Are We Safer Today than on 9/11?

Security in the United States has undergone a total overhaul since Sept. 11, 2001. You see it at airports, border crossings and even concerts.

But there is no easy answer to whether the changes have made us safer.

Those who think new safety protocols are working argue that the proof is in the pudding: Nothing like the 9/11 terrorist attacks have happened since. Others argue that hostility toward the U.S. has grown because of its post-9/11 policies and wars, making the threat of terrorism greater now than it was. Still others say that threat is (and always was) overblown, and that vast federal spending on counterterrorism has detracted from fighting ordinary crime — the real threat to safety.

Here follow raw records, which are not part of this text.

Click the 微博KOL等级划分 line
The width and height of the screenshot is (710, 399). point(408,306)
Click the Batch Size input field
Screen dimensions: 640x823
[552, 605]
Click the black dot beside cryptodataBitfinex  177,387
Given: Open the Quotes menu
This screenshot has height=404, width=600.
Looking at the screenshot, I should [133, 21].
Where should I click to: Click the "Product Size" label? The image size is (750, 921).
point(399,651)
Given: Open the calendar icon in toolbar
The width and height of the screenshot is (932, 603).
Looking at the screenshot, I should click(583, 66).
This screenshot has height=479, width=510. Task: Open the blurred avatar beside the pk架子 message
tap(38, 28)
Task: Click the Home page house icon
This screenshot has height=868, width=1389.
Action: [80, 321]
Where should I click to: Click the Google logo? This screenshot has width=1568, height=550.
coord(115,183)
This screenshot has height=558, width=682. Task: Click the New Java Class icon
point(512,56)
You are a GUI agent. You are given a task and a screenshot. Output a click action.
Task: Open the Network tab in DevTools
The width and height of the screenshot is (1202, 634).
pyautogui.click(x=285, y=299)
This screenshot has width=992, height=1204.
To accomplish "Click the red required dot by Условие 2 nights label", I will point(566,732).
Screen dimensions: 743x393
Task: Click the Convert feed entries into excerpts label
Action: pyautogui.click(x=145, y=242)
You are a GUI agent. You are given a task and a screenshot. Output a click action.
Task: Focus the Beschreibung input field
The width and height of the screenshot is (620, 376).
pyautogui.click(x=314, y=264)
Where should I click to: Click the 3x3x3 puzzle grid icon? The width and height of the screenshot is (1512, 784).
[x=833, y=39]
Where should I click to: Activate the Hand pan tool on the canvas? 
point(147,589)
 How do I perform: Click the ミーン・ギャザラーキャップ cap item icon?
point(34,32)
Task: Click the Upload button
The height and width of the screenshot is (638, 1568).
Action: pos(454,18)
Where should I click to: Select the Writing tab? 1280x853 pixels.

A decade out, experts reflect on where we now stand.

Quick on the uptake

In the opinion of William Banks, director of the Institute for National Security and Counterterrorism at Syracuse University in New York, law enforcement officials' post-9/11 power to investigate leads on terrorism without legal holdups and restrictions has indeed led to much tighter security in the past decade.

Largely because of the Patriot Act, legislation signed into law by President George W. Bush on Oct. 26, 2001 (and extended by President Barack Obama), the FBI can now freely search emails, phone records and financial records without a court order, the Secretary of the Treasury can oversee any and all overseas financial transactions, and immigration authorities have total freedom to detain or deport immigrants suspected of activities related to terrorism. [How Much Did it Cost to Kill Osama bin Laden?]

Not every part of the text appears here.